Saudi Arabia’s new laws will give a makeover to the corporate landscape
Saudi Arabia has adopted an increasingly global and reformist mindset to transform into a highly competitive business powerhouse, in line with the government’s commitment to achieving the Vision 2030. Enhancing the business environment for the private sector is one of the top priorities, with the goal of increasing its contribution to GDP from 40 per cent to 65 per cent.
A regulatory framework for privatisation, transparent foreign investment rules and upcoming changes to corporate law will support the achievement of this goal. Historically, the Saudi economy has been dependent on oil revenues, and the government provided key services that are typically provided by private sector companies in other countries. The privatisation programme aims to unlock state-owned assets for the private sector and privatise selected Saudi government services, primarily through public-private partnerships or the sale and lease of state-owned assets.
Pulling in private interest
To support the increased role of the private sector, the Government enacted a new Private Sector Participation Law last year. This law provides a framework to regulate government divestments and partnerships between the Saudi government and the private sector on joint projects related to the provision of infrastructure and other public services.

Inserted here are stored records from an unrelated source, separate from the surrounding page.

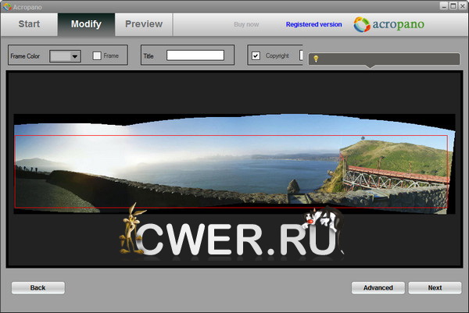Enable the Frame checkbox
Image resolution: width=469 pixels, height=313 pixels.
coord(97,56)
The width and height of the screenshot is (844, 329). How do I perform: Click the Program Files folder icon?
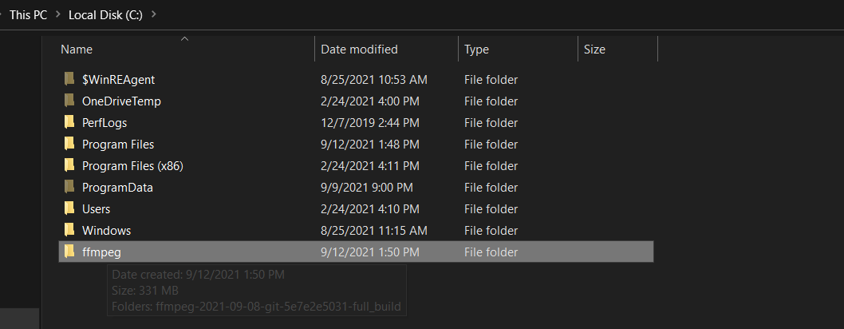click(69, 145)
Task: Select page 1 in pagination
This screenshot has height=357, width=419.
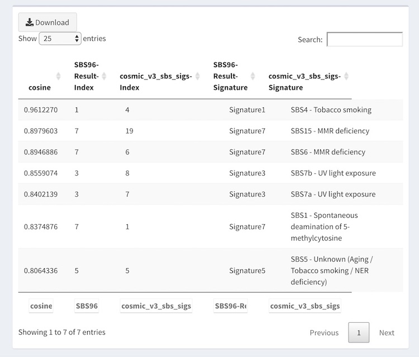Action: pos(359,332)
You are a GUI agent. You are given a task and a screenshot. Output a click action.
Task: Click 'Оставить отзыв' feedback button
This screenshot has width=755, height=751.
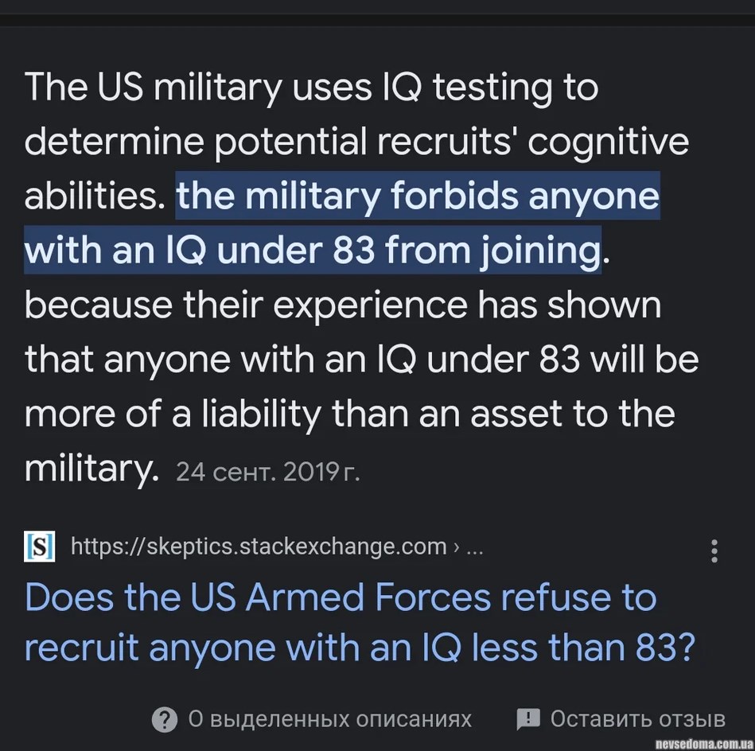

The law addresses key issues such as the acquisition of land for projects, assignment and subcontracting by the private sector party, protections for private companies and foreign investors, remedies for breaches by the private sector party, the government’s step-in rights and dispute resolution. Implementing regulations have also been introduced, together with related governing rules.
These are key developments in the legal landscape that international infrastructure investors, in particular, should take into account when considering projects in the kingdom. More generally, Saudi Arabia has for years adopted a formal and transparent regulatory regime for foreign investment. This regime follows a sector-based approach to regulating levels of foreign investment in domestic companies.
Negative list
Foreign investment is prohibited in sectors on a negative list, which includes industrial and service sectors including oil exploration, drilling and production (subject to certain exceptions). Limits on foreign ownership also apply in certain other sectors, such as communications, insurance and reinsurance, healthcare and education, with corresponding minimum national ownership requirements. Complete foreign ownership is generally permitted for all other sectors.
In the meantime, a new draft Companies Law was published in 2020. Once enacted, the law will introduce a new concept of a simple joint stock company, which may be established by a single shareholder with no minimum capital requirements. This type of company would be subject to a lighter regulatory and corporate governance regime than a traditional joint stock company.
Wider scope for LLC
The draft law also permits limited liability companies to issue transferrable debentures or sukuks, which only joint stock companies can issue. Other changes encompass the potential introduction of codified directors’ duties for the first time for all types of Saudi Arabian companies, including limited liability companies, and express recognition of shareholder agreements.
Looking ahead, the overall investment climate is expected to continue its buoyant trajectory. Investment activities are likely to focus on non-oil sectors. New rules are expected to replace the negative list. A range of new laws - including the new Companies Law and the establishment of Special Economic Zones - are expected to be enacted.